Segnalazione Divertente

Nintendo porta in tribunale gli USA (una volta e mezzo, se non due)

Nintendo porta in tribunale gli USA, una volta e mezzo, se non due. Viviamo in tempi strani, e tutte e due le volte c’entrano le estrose politiche del Tycoon, attuale POTUS Donald Trump.

Nintendo porta in tribunale gli USA (una volta e mezzo, se non due)

Prima volta, una pratica diffida per questioni di proprietà intellettuale. Seconda volta, una causa civile con un risarcimento potennzialmente ingente.

Ma partiamo da una causa per volta.

Nintendo porta in tribunale gli USA (una volta e mezzo, se non due)

Il 5 marzo TPCI e Nintendo rilasciano Pokopia, tenero gioco slice of life, nello stile di Animal Crossingin cui un tenerissimo Ditto (creaturina mutaforma la cui forma “naturale” è un esserino gelatinoso con bocca e occhietti) si risveglia in un mondo dove gli umani sono misteriosamente scomparsi e decide di trasformarsi in un ragazzino dall’aria buffa e strampalata per aiutare i suoi amici Pokémon a ricostruire il mondo ormai distrutto nella speranza che il suo allenatore e gli altri umani tornino a prendersi cura dei loro animaletti.

Sempre il 5 Marzo una Casa Bianca che ormai vive di meme lancia una versione alternativa del mondo di Pokopia (tecnicamente un mondo postapocalittico privo di esseri umani, completamente distrutto e popolato da ex animaletti domestici abbandonati che rimpiangono l’autodistruzione del genere umano, quindi tutt’altro che un buon auspicio) col logo “Make America Great Again”.

Nintendo reagì immediatamente diffidando la Casa Bianca dall’uso del Brand.

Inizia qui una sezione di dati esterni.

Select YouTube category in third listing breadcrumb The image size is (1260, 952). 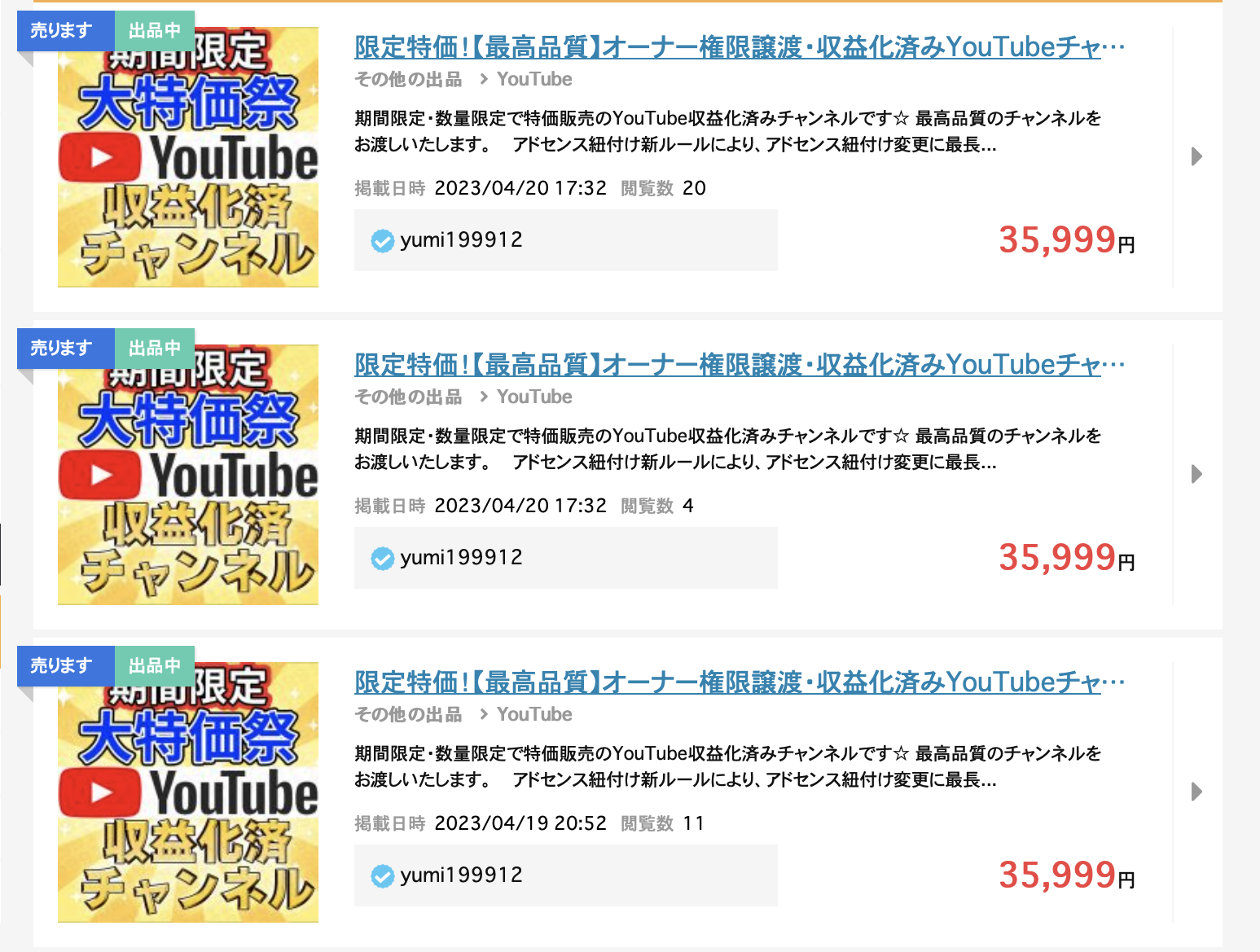pos(534,714)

“Siamo a conoscenza di recenti contenuti social associati al nostro marchio. Non siamo parte della sua creazione e distribuzione e non abbiamo acconsentito in alcun modo all’uso delle nostre proprietà intellettuali. La nostra missione è rendere il mondo più unito: missione che non è associata ad agende o punti di vista politici”

Altro contestato meme

Ha dichiarato una portavoce della compagnia, compagnia già col dente avveleanato dopo che a settembre del 2025, la stessa ICE salita ai disonori della cronaca per i casi Renee Good e Alex Pretti ha risputato sempre su X una versione meme della frase Gonna Catch’em All – Acchiappali tutti, riferita nel materiale promozionale originale delle prime versioni occidentali di Pokemon all’obiettivo di completare il gioco catturando tutte le 150 bestiole contenute nelle due cartucce Blu e Rossa e, nella serie animata, al sogno di Ash Ketchum di “vedere tutto, conoscere tutto, incontrare tutti i Pokemon, diventare loro amico, essere un Maestro di Pokemon” nella quale viene mostrata l’ICE “Acchiappare tutti gli immigrati” con varie scene di armi e violenza alternate ad immagini di Ash.

Il DHS si era spinto ad “iscrivere di ufficio” Pikachu nella milizia.

Ma dove non arrivano le querele arrivano i soldi.

La seconda volta è quella buona?

Sempre il 5 Marzo una Corte Civile USA, la Court of International Trade, ha dichiarato che essendo le tariffe imposte da Trump state dichiarate incostituzionali tutte le ditte che dichiarano essere colpite hanno diritto ad un congruo risarcimento.

La causa civile

Entra ora in scena Nintendo, che a causa delle tariffe ricordiamo ha dovuto rinviare i preordini USA della loro ultima console, la Nintendo Switch 2, e, ispirata da tale decisione, ha portato in giudizio buona parte del governo USA, dal Segretario del Tesoro Scott Bessent alla Segretaria per la Sicurezza Nazionale Kristi Noem passando per dogane, commercio e ogni personalità governativa richiedendo la rifusione di parte dei 200 miliardi che secondo il precedente sono stati indebitamente ottenuti da ditte di tutto il mondo

Per quanto riguarda i meme la Casa Bianca si trincera dietro il presunto diritto “a produrre meme fighi”.

Ma come sempre, colpire al portafoglio è sempre la mossa più rapida, efficiente e sicura.